Problem description:
Please copy out the records starting with the line that contains "The height and width of the screenshot is (202, 418)." and going on through the line that contains "Action: 470,471", keeping both of those lines and leaving the pictures out.

Target position records:
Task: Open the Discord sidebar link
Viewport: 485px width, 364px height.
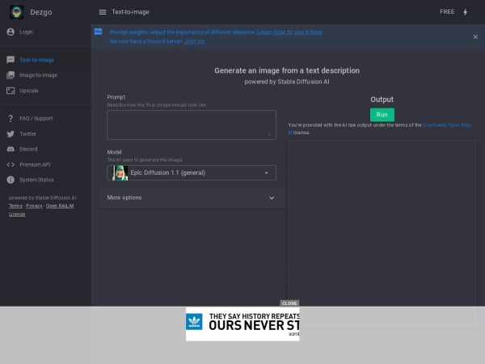Action: pos(28,149)
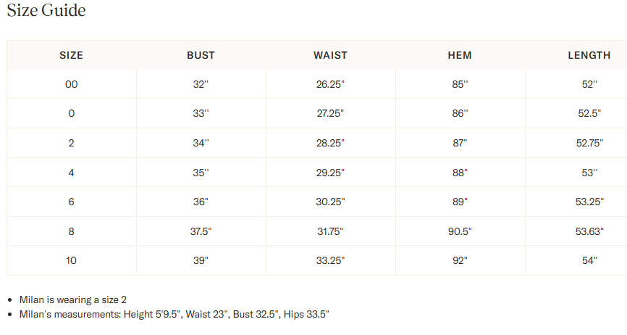Select the BUST column header
This screenshot has width=627, height=335.
201,55
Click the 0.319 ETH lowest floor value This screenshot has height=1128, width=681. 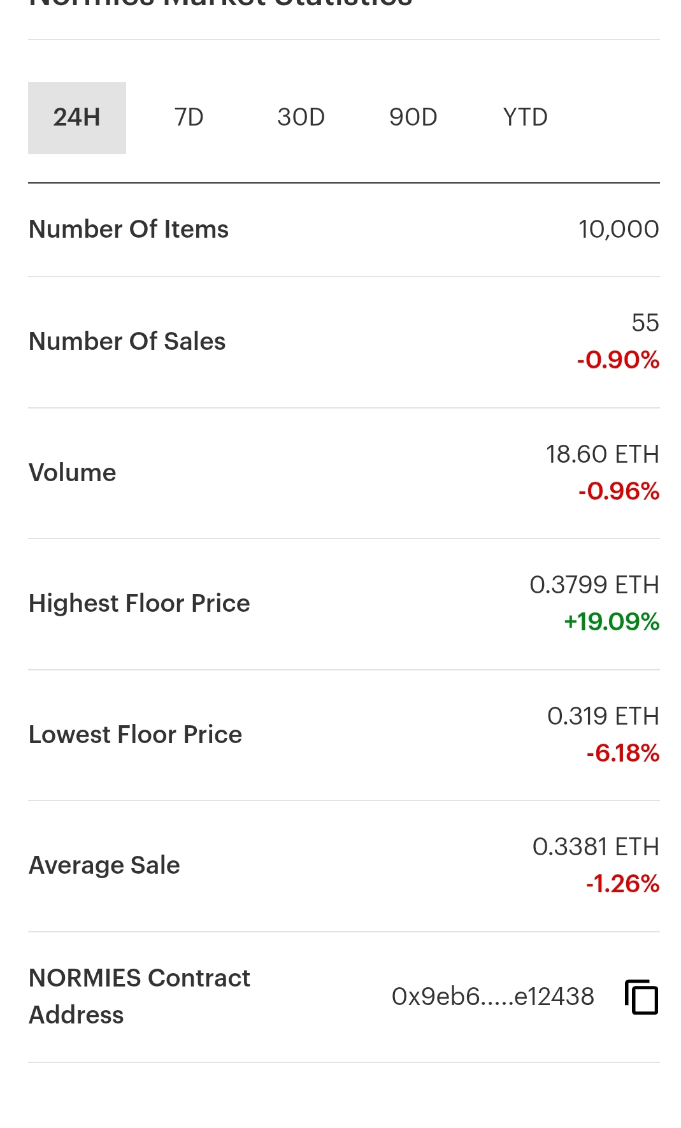(x=603, y=716)
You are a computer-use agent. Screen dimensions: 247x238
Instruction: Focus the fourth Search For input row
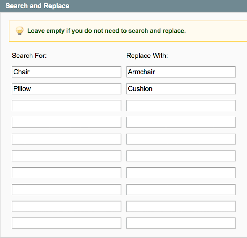(x=66, y=122)
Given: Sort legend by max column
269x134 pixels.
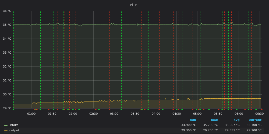Looking at the screenshot, I should click(214, 120).
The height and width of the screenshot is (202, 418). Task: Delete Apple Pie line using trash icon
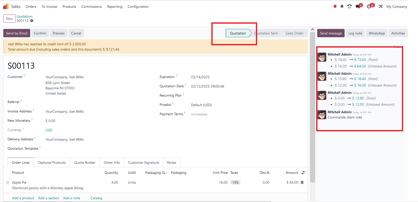(x=302, y=182)
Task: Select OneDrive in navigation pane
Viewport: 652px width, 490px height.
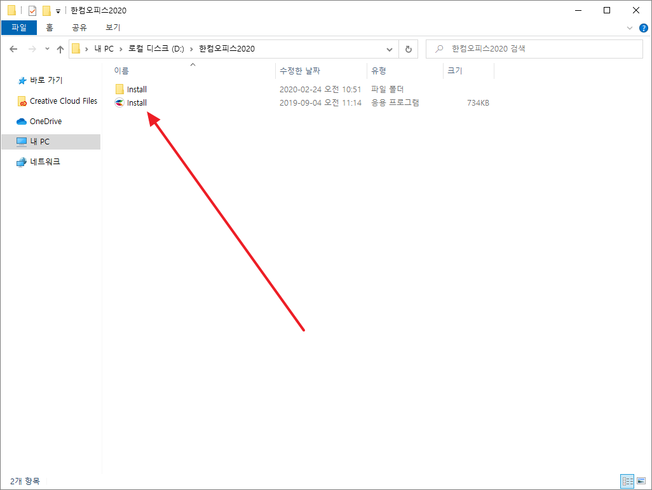Action: (x=45, y=121)
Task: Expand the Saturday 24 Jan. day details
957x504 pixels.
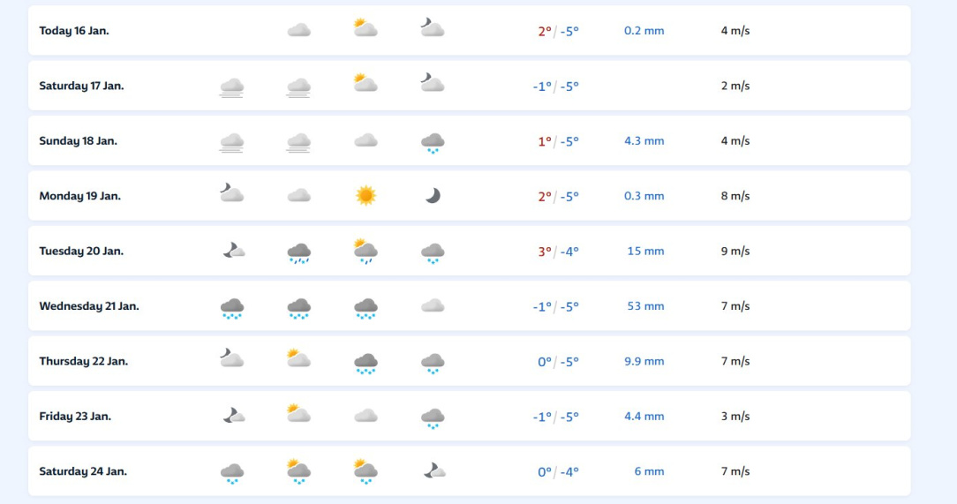Action: 470,471
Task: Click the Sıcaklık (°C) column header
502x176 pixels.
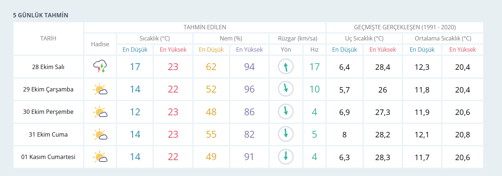Action: 155,38
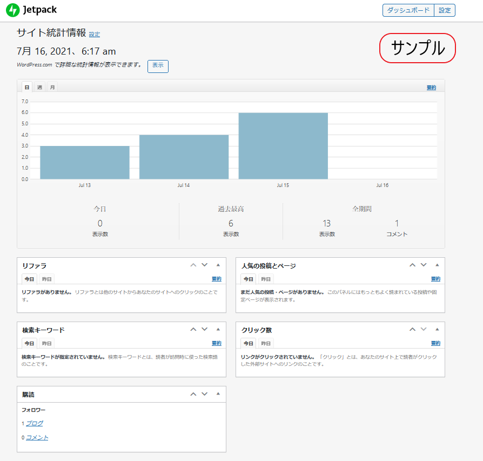Open the ブログ followers link
Image resolution: width=483 pixels, height=461 pixels.
[35, 423]
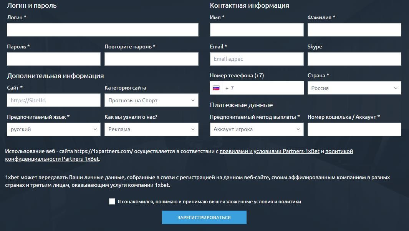Image resolution: width=409 pixels, height=231 pixels.
Task: Click the Номер кошелька / Аккаунт field
Action: [x=354, y=129]
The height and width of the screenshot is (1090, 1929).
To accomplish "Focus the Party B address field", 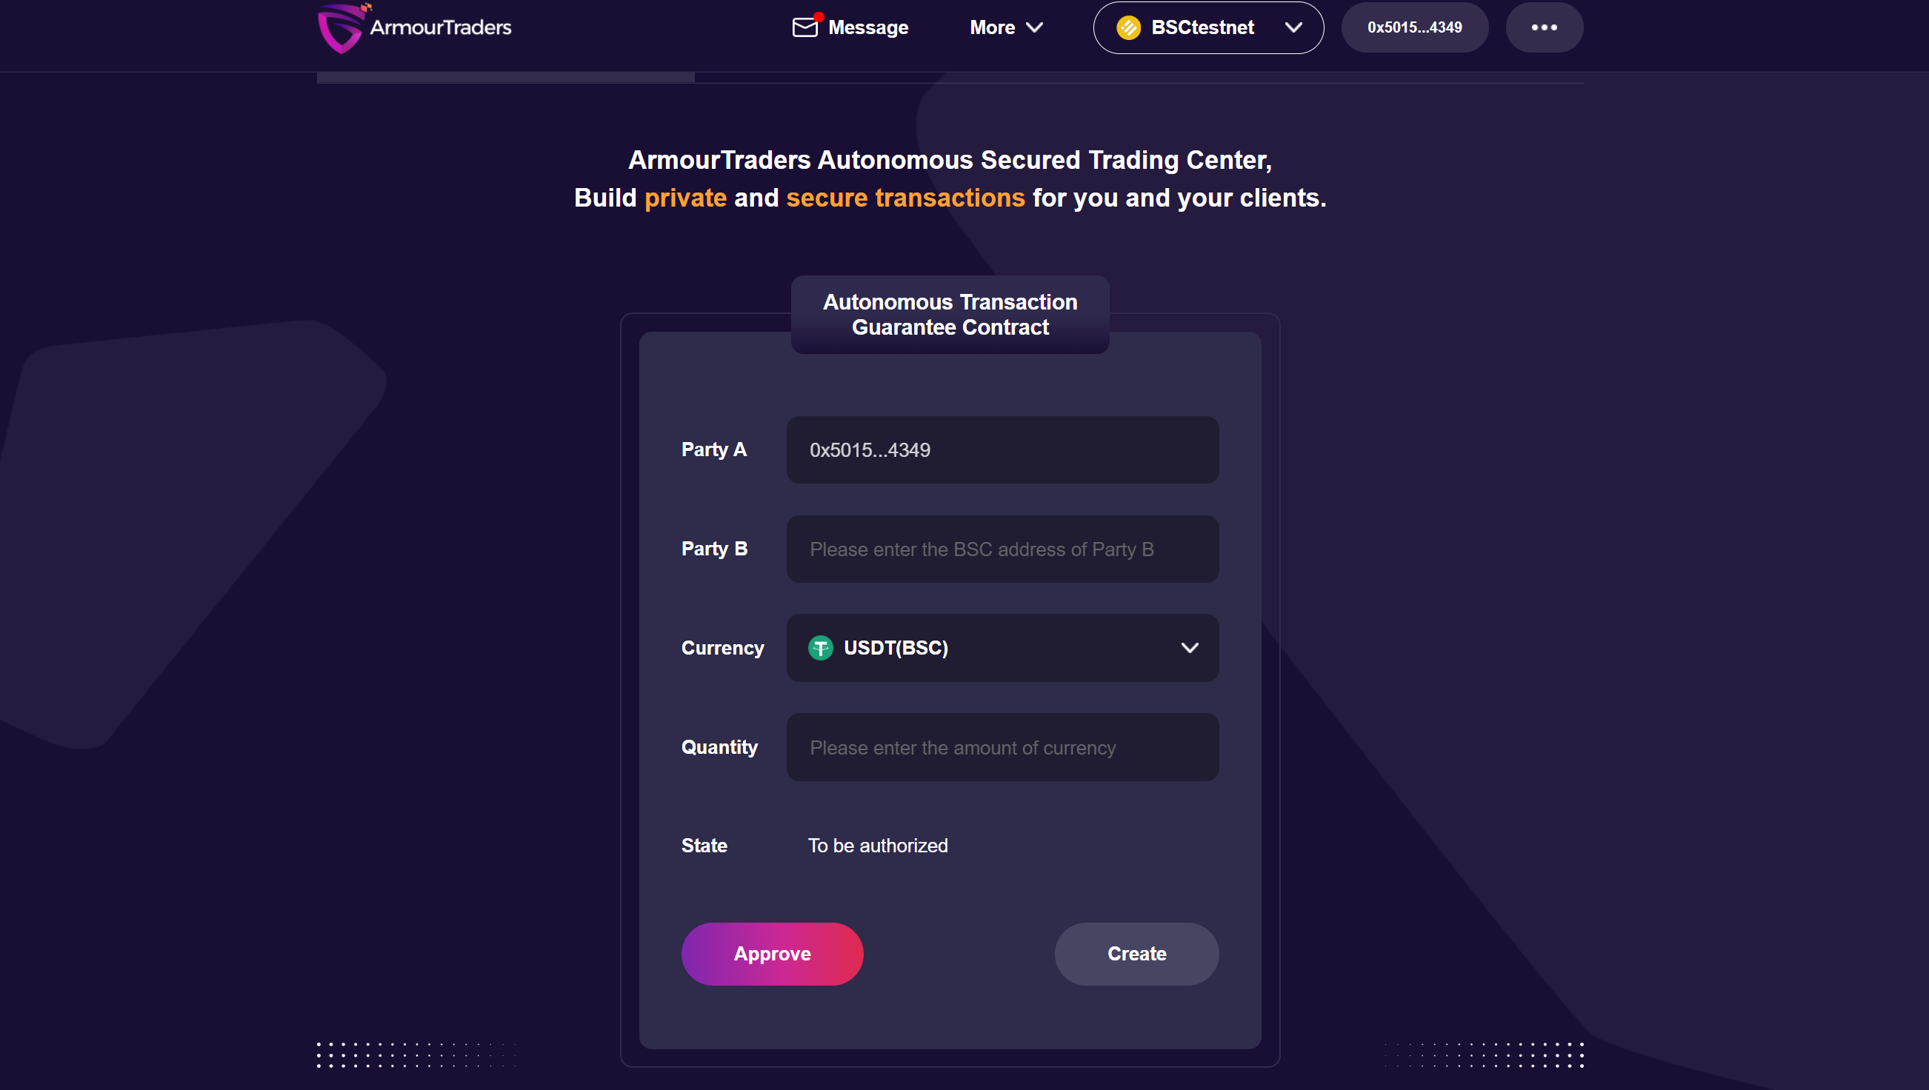I will pyautogui.click(x=1002, y=549).
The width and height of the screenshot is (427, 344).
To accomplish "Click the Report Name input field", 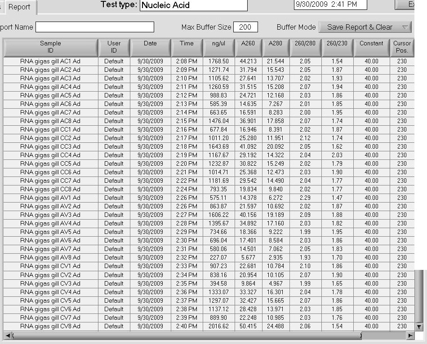I will click(95, 27).
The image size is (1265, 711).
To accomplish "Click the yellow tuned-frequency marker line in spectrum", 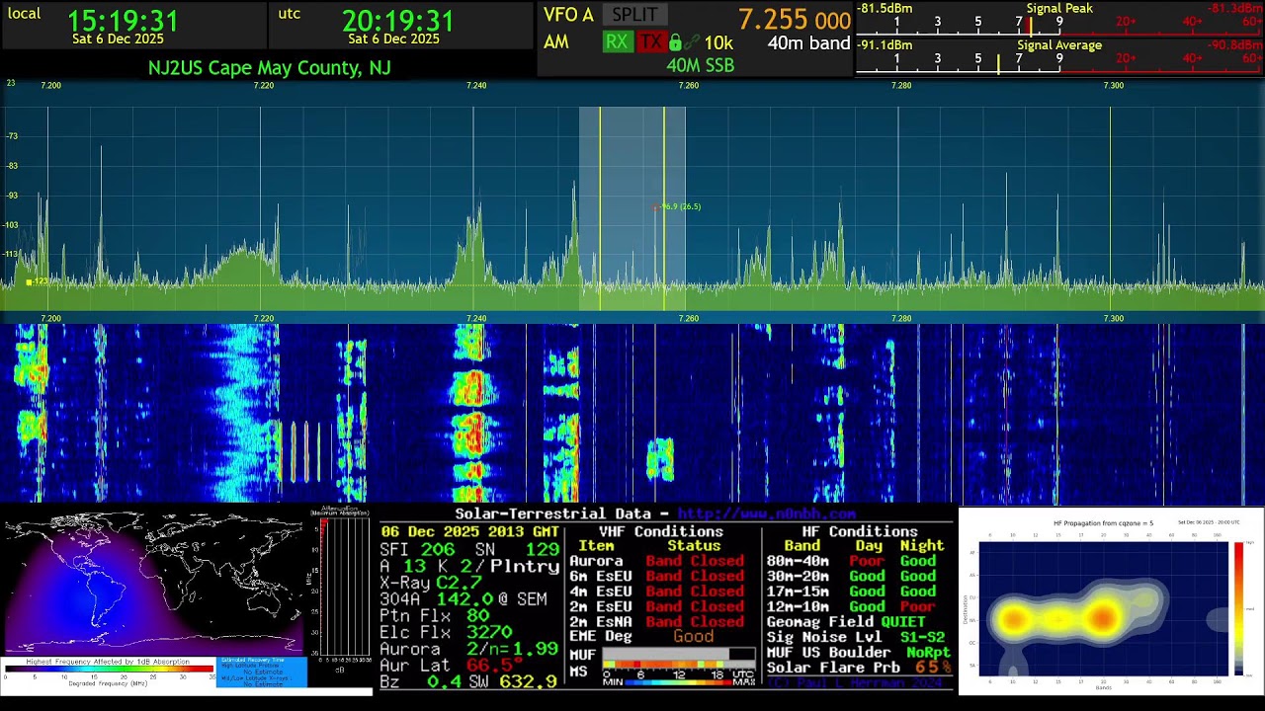I will tap(600, 207).
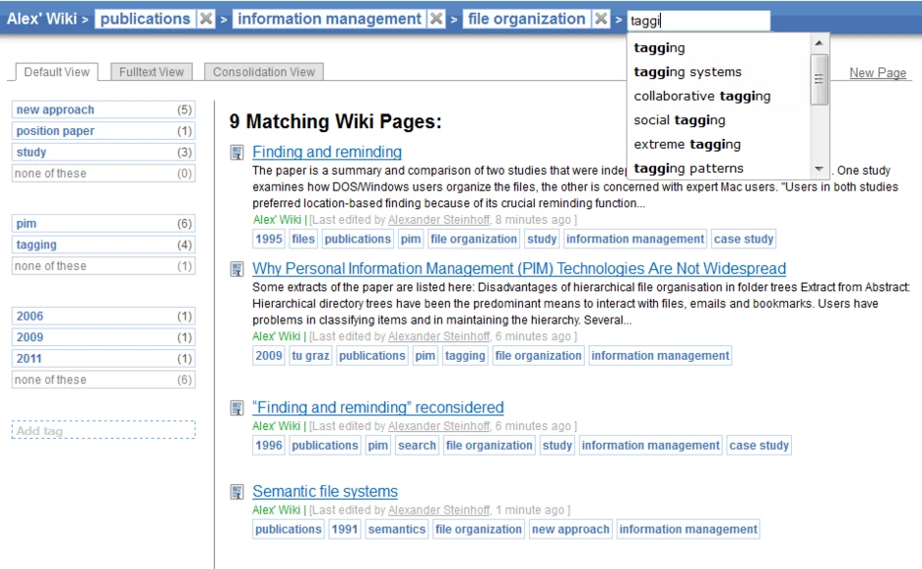Open Semantic file systems page
The width and height of the screenshot is (922, 569).
325,492
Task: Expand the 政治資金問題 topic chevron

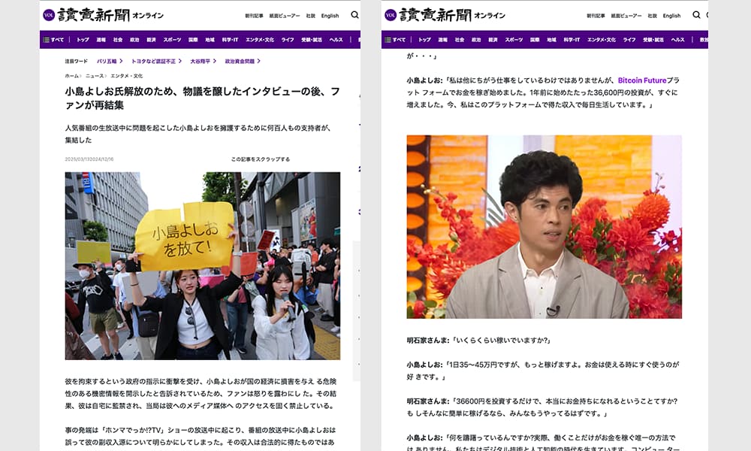Action: pyautogui.click(x=260, y=61)
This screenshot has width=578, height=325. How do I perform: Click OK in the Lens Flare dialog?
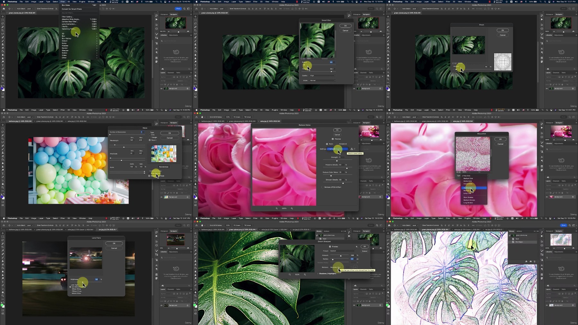114,243
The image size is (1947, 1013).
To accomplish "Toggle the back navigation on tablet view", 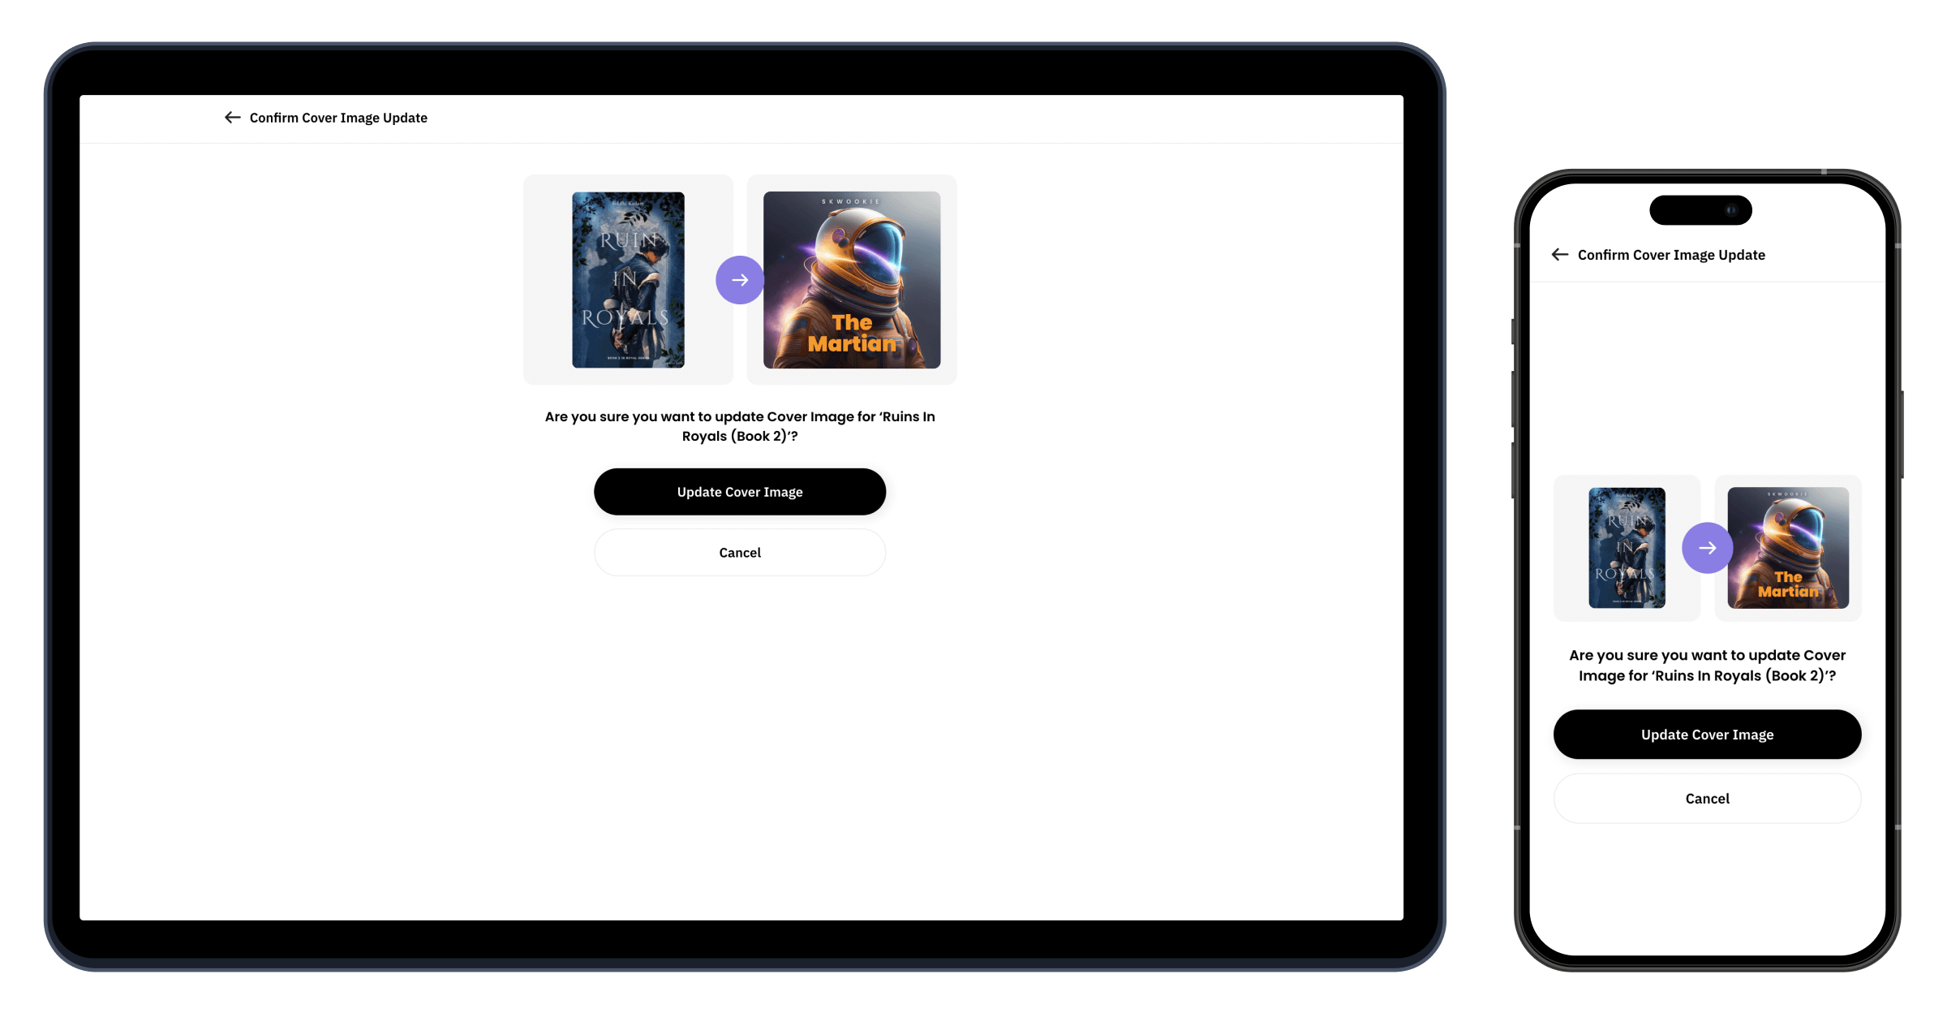I will pyautogui.click(x=230, y=117).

Final answer:
The height and width of the screenshot is (202, 418). Task: Delete Apple Pie line using trash icon
(x=302, y=182)
Task: Select OneDrive in navigation pane
Viewport: 652px width, 490px height.
Action: (x=45, y=121)
Task: Expand the Saturday 24 Jan. day details
957x504 pixels.
Action: 470,471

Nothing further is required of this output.